OpenAI’s IPO moved from speculation to reality on May 22, 2026. The company filed a confidential S-1 registration statement with the Securities and Exchange Commission, kicking off the formal process toward a public listing. Goldman Sachs and Morgan Stanley are leading the underwriting. The target: a fall 2026 debut at a valuation north of $1 trillion.

If that valuation holds, this would be the largest tech IPO in history — dwarfing Facebook’s $16 billion raise in 2012 and Saudi Aramco’s $29.4 billion in 2019.

The Numbers Behind the Story

A few figures sketch the scale. OpenAI generates roughly $2 billion per month in revenue, annualizing above $25 billion. ChatGPT counts more than 900 million weekly active users and over 50 million paying subscribers. Enterprise revenue now accounts for more than 40% of the total. A March 2026 funding round of $122 billion set the private market valuation at $852 billion.

The IPO targets $1 trillion-plus. The gap between $852 billion and that figure depends on how aggressively the public market prices the growth story Goldman and Morgan Stanley will roadshow over the coming months.

On May 18, a federal jury in Oakland rejected all of Elon Musk’s claims against OpenAI and Sam Altman. Reuters described the verdict as “removing a major legal obstacle ahead of a potential IPO.” Musk said he plans to appeal, but the practical overhang has largely cleared.

OpenAI’s decision to move immediately after that ruling is not a coincidence. The company spent years navigating legal uncertainty. The S-1 filing timing reflects a deliberate response to that clearance.

Corporate Structure Meets Public Markets

OpenAI spent much of the past year restructuring around a public benefit corporation — OpenAI Group PBC — governed by the nonprofit OpenAI Foundation. The Foundation holds approximately 26% equity, valued at roughly $130 billion at the target price. Microsoft holds about 27%, worth around $135 billion, along with an IP license extended through 2032 that is now non-exclusive.

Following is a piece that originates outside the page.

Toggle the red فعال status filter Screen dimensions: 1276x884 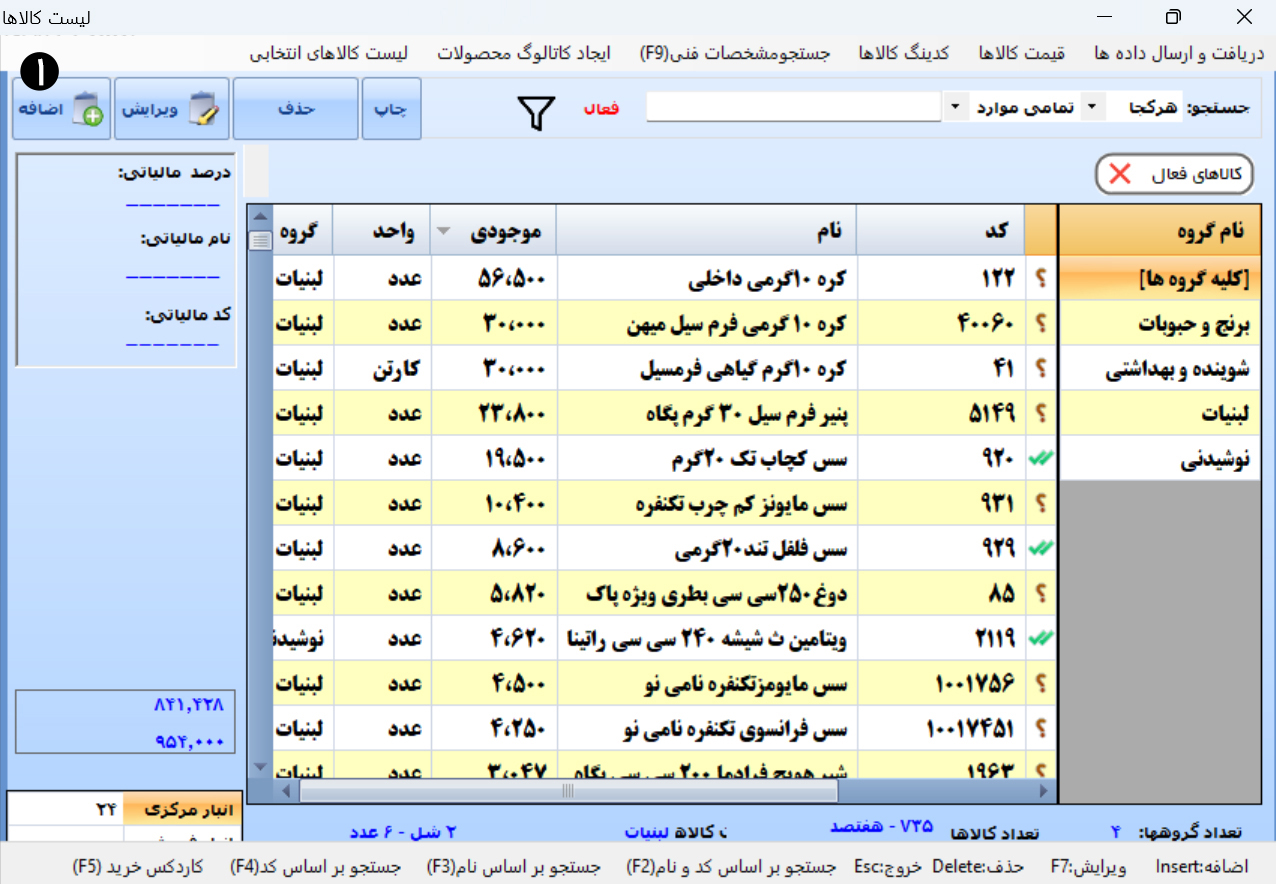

What public investors still cannot see: gross margins, compute cost trajectory, the mechanics of the Microsoft partnership on a competitive level, and how the governance structure translates into voting rights. Those details wait for the public version of the S-1.

The confidential filing process, available under the JOBS Act to emerging growth companies, lets OpenAI work through SEC review before exposing its financials to competitors.

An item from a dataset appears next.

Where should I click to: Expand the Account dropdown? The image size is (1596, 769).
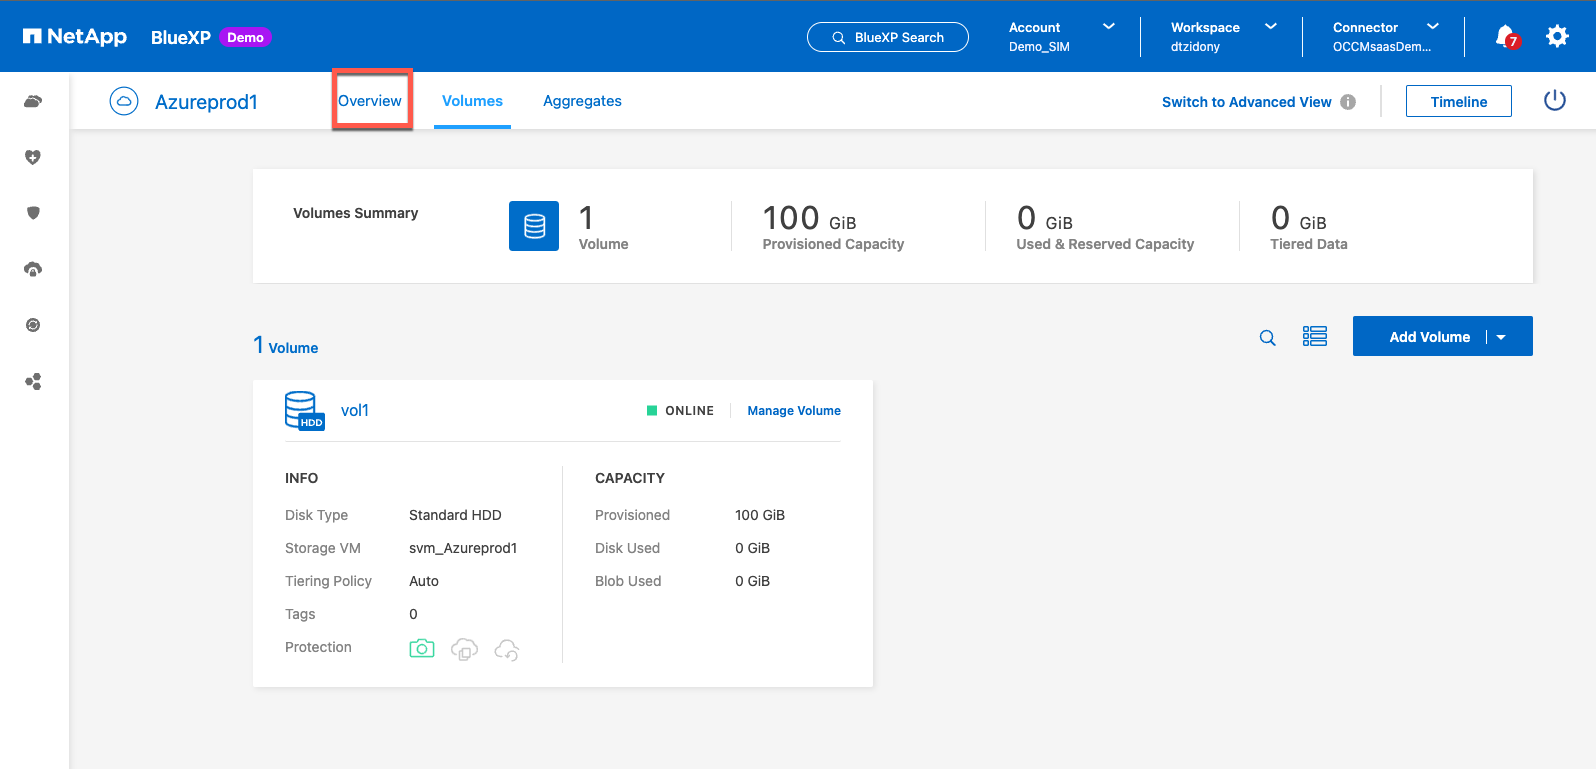tap(1108, 27)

Racing Anthropic and SpaceX to the Market

Timing matters here. Anthropic is projecting Q2 annualized revenue close to $44 billion, its first operating profit, and has signaled IPO ambitions of its own. SpaceX filed its S-1 earlier this week, with that document revealing Anthropic’s $1.25 billion per month compute contract with SpaceX’s Colossus infrastructure.

Three of the most valuable private companies in tech may end up competing for the same pool of public market capital within the same window. OpenAI’s first-mover logic: land the narrative before rivals can. Sam Altman has said publicly that getting to public markets first is “very important.” This filing executes that thinking.

What a $1 Trillion Multiple Requires

At $1 trillion and $25 billion in annualized revenue, OpenAI would be priced at roughly 40x revenue. That multiple is defensible for a high-growth company, but sustaining it requires the market to believe three things: revenue growth continues, compute costs compress over time, and the model moat is real.

Cerebras’s 68% debut surge in mid-May gave the market a warm-up. That deal raised $5.5 billion. OpenAI’s raise will be multiples larger, testing liquidity demand at a completely different scale.

The S-1 going public will be the first real look at whether those growth assumptions hold up to scrutiny.